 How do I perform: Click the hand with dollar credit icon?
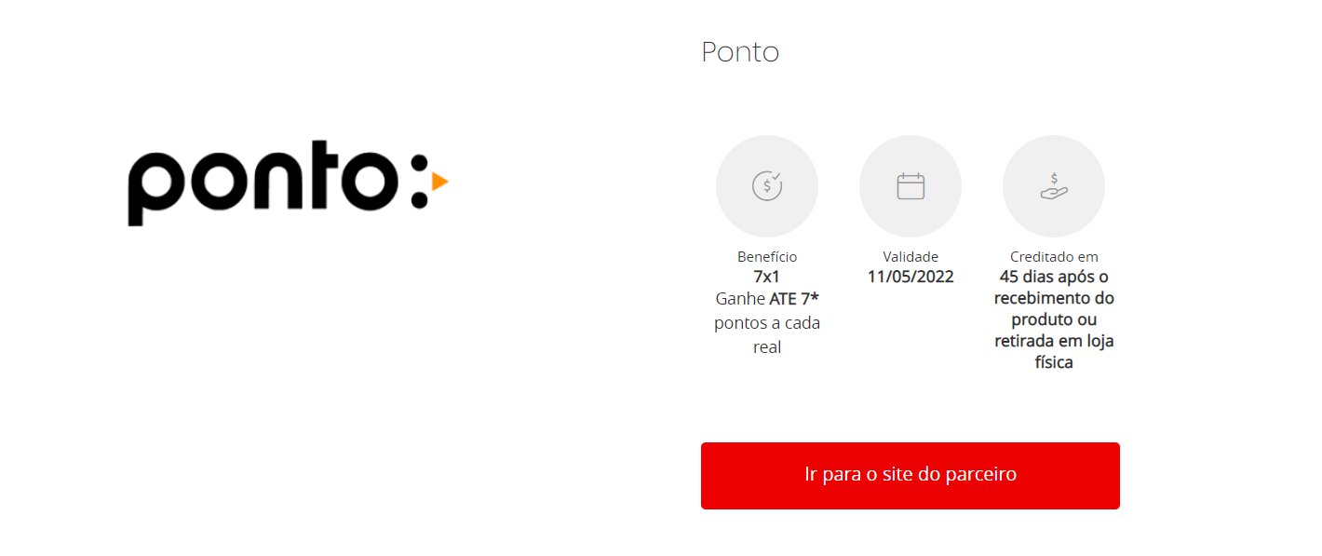click(x=1054, y=185)

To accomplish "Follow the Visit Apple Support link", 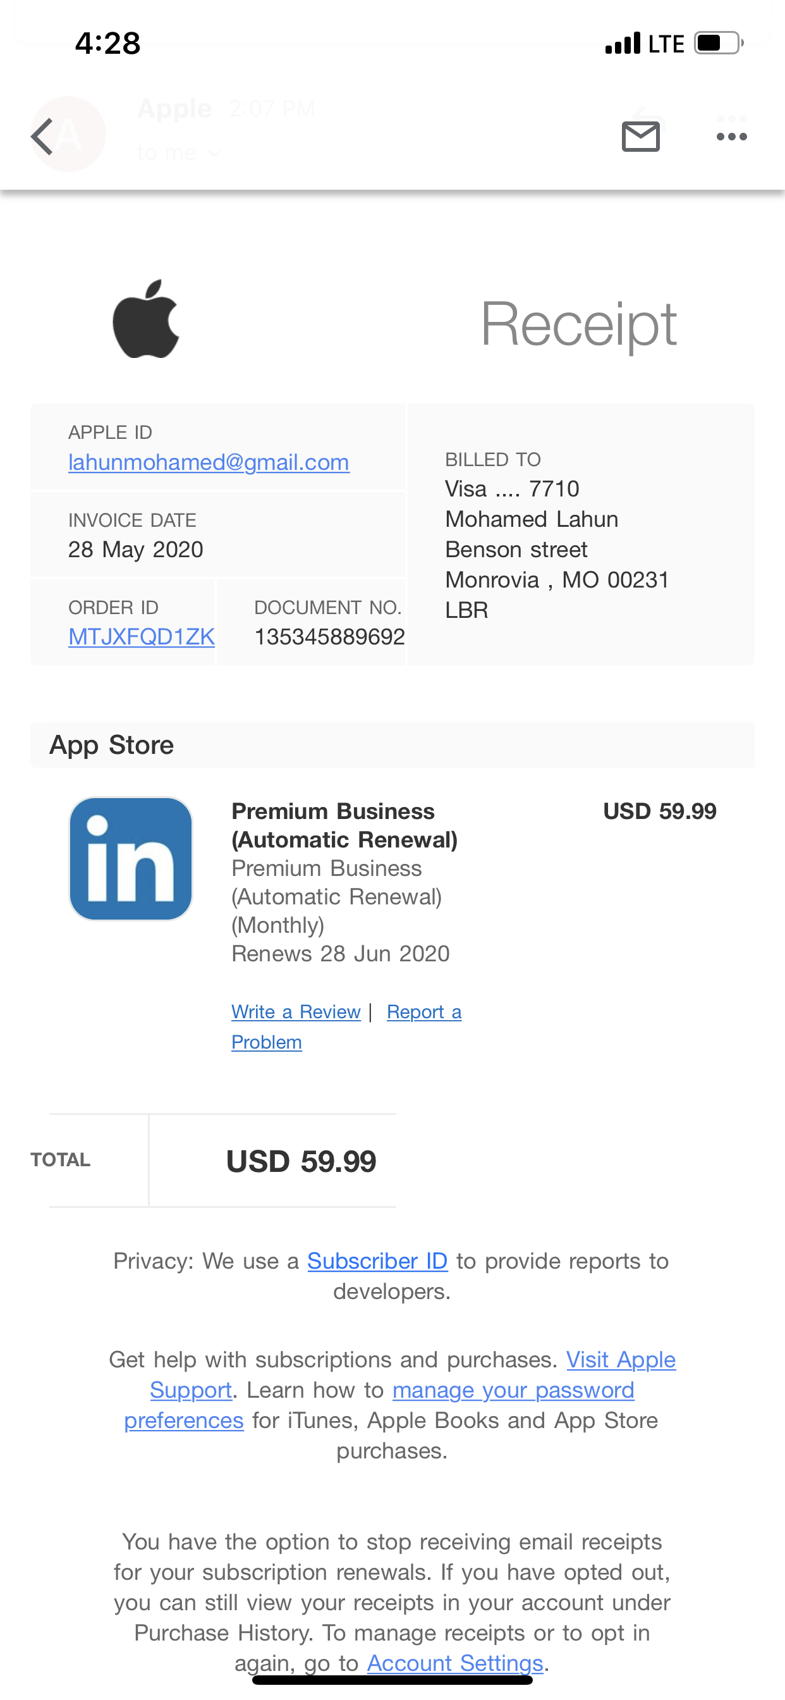I will pyautogui.click(x=621, y=1359).
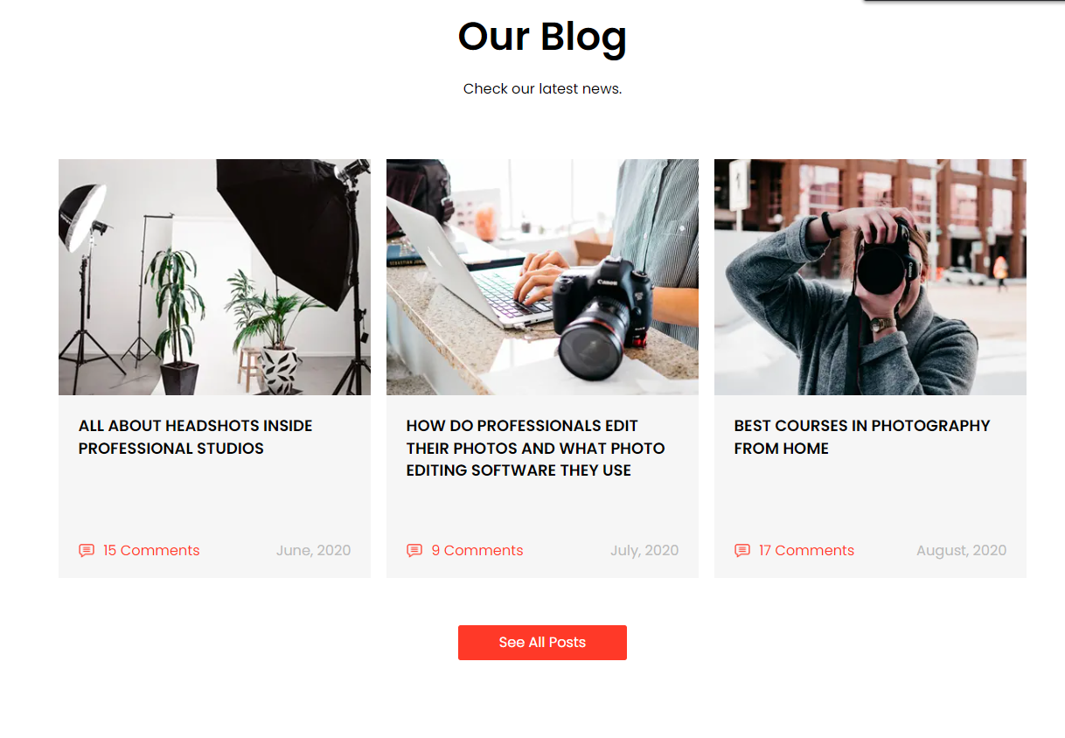Open the 9 Comments link
This screenshot has width=1065, height=738.
pyautogui.click(x=477, y=550)
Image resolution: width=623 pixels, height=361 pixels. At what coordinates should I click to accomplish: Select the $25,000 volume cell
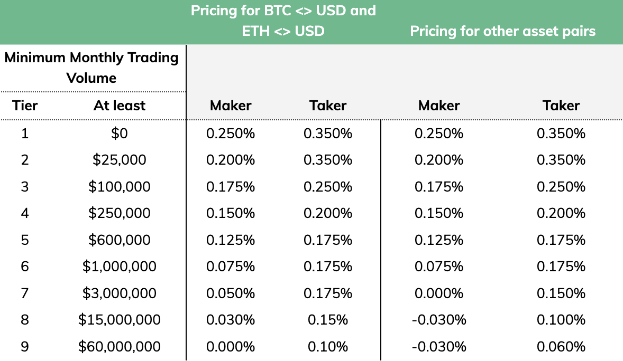tap(119, 160)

=== WORK TASK ===
For this exercise, set down exactly the lines that run from the line holding "Image resolution: width=623" to the last line of the records above; include both end lines and omit pictures.

=== YOUR SOLUTION ===
Image resolution: width=623 pixels, height=361 pixels. At what coordinates should I click to accomplish: Select the $25,000 volume cell
tap(119, 160)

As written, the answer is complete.